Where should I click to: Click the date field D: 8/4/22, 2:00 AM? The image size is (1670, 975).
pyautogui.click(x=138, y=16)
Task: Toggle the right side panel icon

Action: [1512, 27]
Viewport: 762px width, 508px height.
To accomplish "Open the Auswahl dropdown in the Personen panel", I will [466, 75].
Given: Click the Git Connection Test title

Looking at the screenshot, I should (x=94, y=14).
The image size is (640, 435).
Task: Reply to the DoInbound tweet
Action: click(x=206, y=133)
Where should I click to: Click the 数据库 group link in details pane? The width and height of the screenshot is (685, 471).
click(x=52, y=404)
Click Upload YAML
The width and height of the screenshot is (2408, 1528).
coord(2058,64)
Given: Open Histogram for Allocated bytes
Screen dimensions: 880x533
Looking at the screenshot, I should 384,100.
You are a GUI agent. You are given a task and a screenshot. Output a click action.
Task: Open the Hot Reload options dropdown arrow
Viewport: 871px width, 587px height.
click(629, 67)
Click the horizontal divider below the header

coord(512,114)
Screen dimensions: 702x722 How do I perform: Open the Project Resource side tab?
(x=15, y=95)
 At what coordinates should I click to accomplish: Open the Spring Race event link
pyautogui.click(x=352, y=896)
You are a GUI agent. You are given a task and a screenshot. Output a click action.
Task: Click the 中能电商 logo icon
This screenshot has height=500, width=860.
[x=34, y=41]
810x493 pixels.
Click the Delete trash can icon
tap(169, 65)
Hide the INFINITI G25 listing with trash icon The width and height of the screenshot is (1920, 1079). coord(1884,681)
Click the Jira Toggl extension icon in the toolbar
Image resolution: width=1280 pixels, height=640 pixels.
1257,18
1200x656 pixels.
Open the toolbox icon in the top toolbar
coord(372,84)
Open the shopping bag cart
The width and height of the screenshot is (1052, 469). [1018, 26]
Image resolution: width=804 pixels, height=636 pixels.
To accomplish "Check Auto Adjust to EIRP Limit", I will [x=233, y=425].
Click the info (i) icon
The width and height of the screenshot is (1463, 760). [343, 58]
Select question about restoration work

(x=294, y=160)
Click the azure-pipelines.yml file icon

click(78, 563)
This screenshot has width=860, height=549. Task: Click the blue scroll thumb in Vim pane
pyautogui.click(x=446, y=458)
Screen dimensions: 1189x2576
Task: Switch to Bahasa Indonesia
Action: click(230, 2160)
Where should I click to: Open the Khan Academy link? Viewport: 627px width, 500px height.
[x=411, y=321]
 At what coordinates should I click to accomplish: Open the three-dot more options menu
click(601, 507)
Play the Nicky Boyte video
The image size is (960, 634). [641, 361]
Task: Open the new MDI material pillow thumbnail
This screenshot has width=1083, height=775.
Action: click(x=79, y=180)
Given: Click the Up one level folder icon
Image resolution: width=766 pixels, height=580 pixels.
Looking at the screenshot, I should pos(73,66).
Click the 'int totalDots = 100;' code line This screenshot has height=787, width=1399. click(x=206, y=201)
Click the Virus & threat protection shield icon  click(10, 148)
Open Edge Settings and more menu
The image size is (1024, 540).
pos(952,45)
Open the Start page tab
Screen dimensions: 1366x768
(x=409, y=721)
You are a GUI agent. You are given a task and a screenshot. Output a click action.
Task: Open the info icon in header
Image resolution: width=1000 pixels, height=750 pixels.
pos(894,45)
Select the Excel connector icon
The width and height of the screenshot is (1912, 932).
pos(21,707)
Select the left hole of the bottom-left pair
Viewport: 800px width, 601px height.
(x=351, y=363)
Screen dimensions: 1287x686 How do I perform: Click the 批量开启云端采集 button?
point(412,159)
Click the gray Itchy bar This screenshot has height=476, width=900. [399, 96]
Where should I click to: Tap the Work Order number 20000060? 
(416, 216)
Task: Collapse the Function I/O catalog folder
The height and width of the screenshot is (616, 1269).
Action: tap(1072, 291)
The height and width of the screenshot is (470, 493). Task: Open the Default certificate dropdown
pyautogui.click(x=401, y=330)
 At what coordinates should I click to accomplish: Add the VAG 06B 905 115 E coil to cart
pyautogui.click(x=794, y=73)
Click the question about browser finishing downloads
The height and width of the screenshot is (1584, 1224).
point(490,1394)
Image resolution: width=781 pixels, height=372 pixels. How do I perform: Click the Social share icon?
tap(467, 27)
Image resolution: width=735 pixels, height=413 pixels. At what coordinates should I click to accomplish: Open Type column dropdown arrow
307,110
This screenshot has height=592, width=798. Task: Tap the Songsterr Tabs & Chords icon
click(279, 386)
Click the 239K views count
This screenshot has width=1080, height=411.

....

» EXERCISE DESCRIPTION
Every line above that contains the word "will" should be reported.

» SOLUTION TO THIS TASK
To accomplish "Open the Auswahl dropdown in the Personen panel", I will [466, 75].
To accomplish "Check Auto Adjust to EIRP Limit", I will [x=233, y=425].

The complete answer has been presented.